Minister for Finance Michael Noonan has said there will be no “fire sale’’ of IBRC assets following its liquidation.

“As part of the role of the liquidators, the assets of IBRC will be valued independently before being sold. Any assets not sold to third parties at or above the valuation price will be sold to Nama at the independent valuation.’’

Mr Noonan said this would ensure a “floor’’ price on IBRC assets, and that, where required, assets with limited sale potential could be worked through in the medium term by Nama rather than sold to the best available third party at any price.

“This Government’s approach is consistent and focused on the best outcome for the Irish State and its people.”

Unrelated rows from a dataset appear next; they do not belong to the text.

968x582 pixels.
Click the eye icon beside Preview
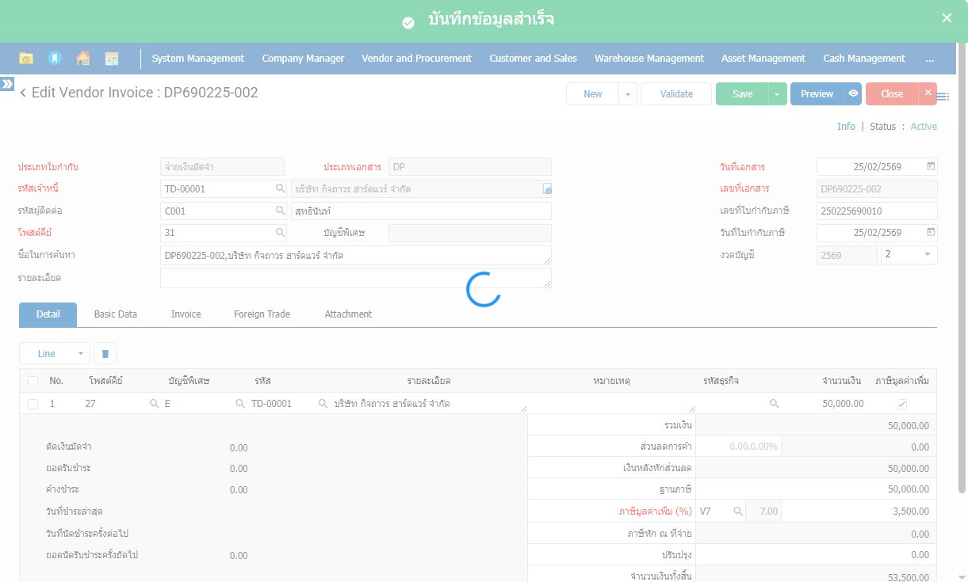(853, 93)
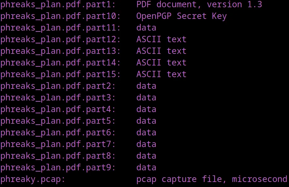Image resolution: width=289 pixels, height=187 pixels.
Task: Click 'data' beside part3
Action: [x=146, y=98]
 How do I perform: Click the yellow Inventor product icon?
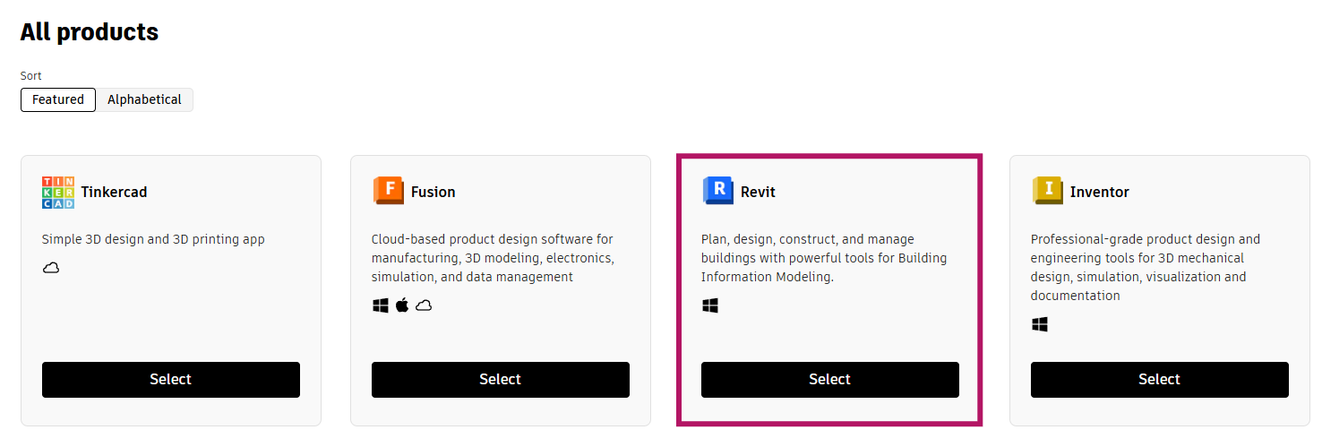tap(1047, 191)
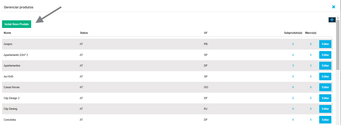Click Editar for Apartamentos row
This screenshot has width=341, height=125.
[325, 66]
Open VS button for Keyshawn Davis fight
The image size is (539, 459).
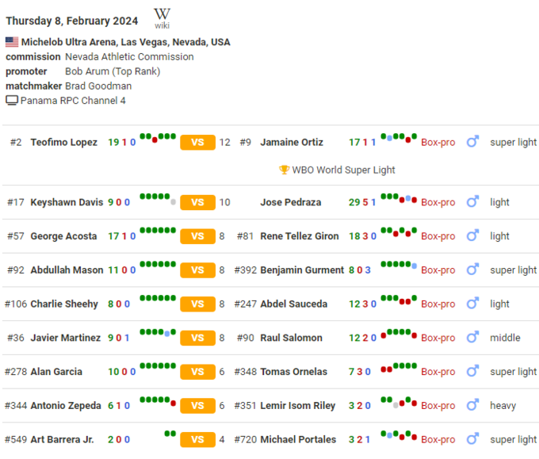197,202
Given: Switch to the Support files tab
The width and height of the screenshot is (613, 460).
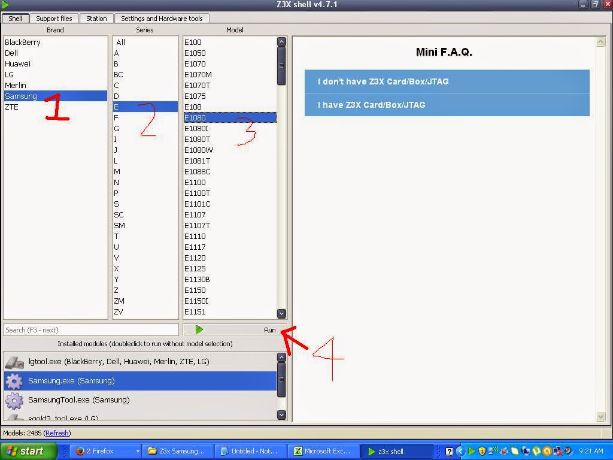Looking at the screenshot, I should [54, 18].
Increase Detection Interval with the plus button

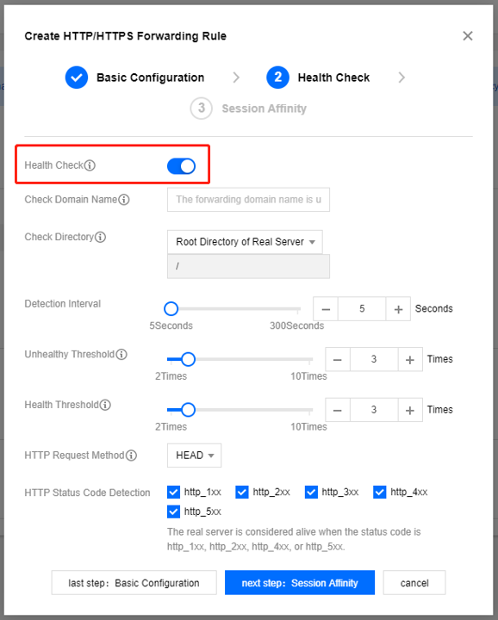pyautogui.click(x=398, y=309)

Mr Noonan said in recent months it had become evident that the complexity of issues around the establishment of the European single supervisory mechanism would impact on the time for achieving a comprehensive solution.

Promissory notes

It was decided, in this context, to progress the situation relating to the promissory notes as an initial step, and to seek an adjustment of the terms which underpinned the existing arrangement.

“Notwithstanding this we will continue to participate in the development of the ESM and the structure of the single supervisory mechanism to ensure that Ireland will benefit, on similar terms to other member states from developments in this regard.’’

Mr Noonan said the revised arrangement represented a major step forward in the restructuring of the banking sector, strengthening the Central Bank’s position and reducing the borrowing requirement and debt-servicing costs.

Ireland’s reputation

“These benefits, when coupled with making the necessary adjustments in line with our commitments under the programme of financial assistance, will serve to enhance Ireland’s reputation, reduce our risk profile and increase our prospects of re-entering the financial markets.’’

The Government, he said, had demonstrated once again the value of what could be gained from a carefully managed and sustained engagement: the maximum benefit for Ireland.

Fianna Fáil finance spokesman Michael McGrath said on the whole the deal was positive for Ireland, bringing undoubted benefits and helping to bring about economic recovery. The debate now needed to be broadened to the implications for citizens.

“I have said repeatedly it is important that ordinary people see a dividend in terms of practical measures which will boost their disposable income and support job-creation in this country.’’

Sinn Féin spokesman Pearse Doherty said the Government had failed to answer genuine questions about the deal. The rights of IBRC employees had been eroded.